Tiny toy gun causes big trouble
02/26/04
HANNAH WOLFSON
News staff writer
A third-grader at Sun Valley Elementary was suspended this week for bringing a G.I. Joe toy handgun to school.
Austin Crittenden, 9, and his family say the school in eastern Birmingham went too far by sending him home for bringing a tiny plastic handgun that accompanied a G.I. Joe action figure.
"It's about an inch long," said Vicki Stewart, the boy's grandmother and guardian. "(The principal) had to tape it to a piece of paper to keep from losing it."
The length of the suspension has yet to be determined, said Birmingham City Schools spokeswoman Michaelle Chapman. Possible punishments for a Class III violation such as this one include expulsion and alternative school, she said.
According to a notice sent from the school to Crittenden's family by Sun Valley Principal Teresa Ragland, he was suspended at 2 p.m. Monday for "Possession of a weapon Firearm replica."
That's a violation of the code of conduct all students are given and asked to sign at the beginning of the school year, Chapman said.
"The code of student conduct specified that the violation of possession of weapons includes firearm replicas," she said.
There have been questions recently about whether strict adherence to such codes has gone too far, especially after a Clay-Chalkville teen was sent to an alternative school for violating the school's zero-tolerance policy after being caught taking a Motrin. Last April, two boys at Oak Mountain Middle School received one-day suspensions for playing with toy guns one had brought for a project on Treasure Island. A 10-year-old was arrested in October at an Alabaster school, accused of threatening someone with a toy gun.
It's not just Alabama: Last month, an 8-year-old was suspended from a Spokane, Wash., public school for taking two similar G.I. Joe guns to school.
In cases like this, it's up to the community to let schools know how they feel about the policies, said William Modzeleski, associate deputy undersecretary of the U.S. Department of Education's Office of Safe and Drug Free Schools. But it's the schools' responsibility to use common sense enforcing them, he said.
"The punishment has to fit the crime," he said. "On some zero-tolerance policies, the punishment far outweighs the crime."
He also said teachers and principals should make the rules crystal clear to parents up front so they aren't surprised.
In the Sun Valley case, Crittenden's grandmother said she thought "replica" in the handbook meant a realistic-looking fake, not part of a doll's costume.
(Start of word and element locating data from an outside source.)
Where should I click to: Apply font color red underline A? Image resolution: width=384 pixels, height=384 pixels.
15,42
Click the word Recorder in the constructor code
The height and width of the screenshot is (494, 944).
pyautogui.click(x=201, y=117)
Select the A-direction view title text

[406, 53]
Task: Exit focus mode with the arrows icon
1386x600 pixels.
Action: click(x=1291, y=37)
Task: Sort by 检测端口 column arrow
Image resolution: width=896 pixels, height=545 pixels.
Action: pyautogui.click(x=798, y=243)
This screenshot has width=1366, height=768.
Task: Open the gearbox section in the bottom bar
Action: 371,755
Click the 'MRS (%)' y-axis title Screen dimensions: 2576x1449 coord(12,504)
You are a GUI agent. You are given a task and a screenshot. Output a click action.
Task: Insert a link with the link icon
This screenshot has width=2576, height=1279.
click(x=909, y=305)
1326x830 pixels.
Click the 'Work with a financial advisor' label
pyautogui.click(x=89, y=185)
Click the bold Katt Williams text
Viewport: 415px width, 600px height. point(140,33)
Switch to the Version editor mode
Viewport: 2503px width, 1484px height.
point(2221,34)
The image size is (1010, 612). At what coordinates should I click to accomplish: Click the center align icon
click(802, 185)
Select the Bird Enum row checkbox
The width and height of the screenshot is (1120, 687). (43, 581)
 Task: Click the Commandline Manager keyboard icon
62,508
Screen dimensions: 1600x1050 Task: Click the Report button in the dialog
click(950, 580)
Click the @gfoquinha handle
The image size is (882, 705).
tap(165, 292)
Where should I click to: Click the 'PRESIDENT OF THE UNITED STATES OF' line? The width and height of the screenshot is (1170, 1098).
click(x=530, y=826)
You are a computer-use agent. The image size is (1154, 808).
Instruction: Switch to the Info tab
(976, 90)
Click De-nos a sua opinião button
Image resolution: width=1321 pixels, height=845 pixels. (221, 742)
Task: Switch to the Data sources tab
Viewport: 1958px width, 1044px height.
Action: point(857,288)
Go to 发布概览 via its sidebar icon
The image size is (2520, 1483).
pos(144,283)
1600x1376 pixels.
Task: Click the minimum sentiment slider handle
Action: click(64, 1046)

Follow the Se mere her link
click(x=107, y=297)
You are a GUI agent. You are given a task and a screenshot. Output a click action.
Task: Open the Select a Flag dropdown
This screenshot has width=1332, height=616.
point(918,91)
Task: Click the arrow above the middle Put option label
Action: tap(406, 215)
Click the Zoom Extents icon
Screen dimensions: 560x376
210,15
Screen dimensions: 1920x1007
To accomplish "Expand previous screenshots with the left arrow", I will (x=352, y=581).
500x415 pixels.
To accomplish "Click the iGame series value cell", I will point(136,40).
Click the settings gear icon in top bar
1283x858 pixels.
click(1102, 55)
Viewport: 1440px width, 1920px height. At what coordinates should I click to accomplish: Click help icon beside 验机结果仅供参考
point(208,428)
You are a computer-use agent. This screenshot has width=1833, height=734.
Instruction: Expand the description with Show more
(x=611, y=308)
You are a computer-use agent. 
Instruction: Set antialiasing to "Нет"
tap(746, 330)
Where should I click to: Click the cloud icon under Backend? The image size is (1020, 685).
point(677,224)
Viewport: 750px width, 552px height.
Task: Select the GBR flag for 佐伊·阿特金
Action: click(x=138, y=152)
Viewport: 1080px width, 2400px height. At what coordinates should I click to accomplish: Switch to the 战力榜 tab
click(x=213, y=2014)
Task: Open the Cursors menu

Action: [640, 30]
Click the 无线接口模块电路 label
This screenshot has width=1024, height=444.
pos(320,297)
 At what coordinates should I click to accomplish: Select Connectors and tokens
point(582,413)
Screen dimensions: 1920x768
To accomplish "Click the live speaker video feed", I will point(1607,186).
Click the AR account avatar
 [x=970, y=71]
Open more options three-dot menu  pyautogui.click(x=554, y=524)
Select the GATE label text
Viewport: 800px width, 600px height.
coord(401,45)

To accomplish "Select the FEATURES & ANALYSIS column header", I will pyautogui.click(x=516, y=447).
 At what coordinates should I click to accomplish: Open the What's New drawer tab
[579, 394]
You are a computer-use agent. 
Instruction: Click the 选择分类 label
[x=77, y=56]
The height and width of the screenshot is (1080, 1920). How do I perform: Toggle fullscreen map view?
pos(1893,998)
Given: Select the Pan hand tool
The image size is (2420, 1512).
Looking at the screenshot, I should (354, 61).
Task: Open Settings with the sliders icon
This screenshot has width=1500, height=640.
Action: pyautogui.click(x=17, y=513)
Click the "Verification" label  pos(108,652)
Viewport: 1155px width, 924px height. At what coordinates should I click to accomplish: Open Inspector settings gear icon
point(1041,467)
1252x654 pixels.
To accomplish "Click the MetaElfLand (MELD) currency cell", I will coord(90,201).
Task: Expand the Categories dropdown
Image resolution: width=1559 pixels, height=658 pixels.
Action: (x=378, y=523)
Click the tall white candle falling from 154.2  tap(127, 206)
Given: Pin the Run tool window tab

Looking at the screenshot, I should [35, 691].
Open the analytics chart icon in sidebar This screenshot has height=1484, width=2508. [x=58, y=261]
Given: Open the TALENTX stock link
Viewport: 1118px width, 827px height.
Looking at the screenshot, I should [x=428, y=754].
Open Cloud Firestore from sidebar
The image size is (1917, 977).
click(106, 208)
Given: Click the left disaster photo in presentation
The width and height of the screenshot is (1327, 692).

"I was flabbergasted," Stewart said. "It wasn't something that by any stretch of the imagination you could feel someone had threatened you with."
Crittenden's hearing, which will determine his punishment, has been scheduled for Monday morning. His grandmother said he has no history of violence and, although he is not supposed to take toys to school, just slipped the gun into his pocket on the way out in the morning. Now, she says, he will have this suspension on his record.
"He's not a discipline problem, he's a very sweet little boy," Stewart said. "And he just took a toy to school."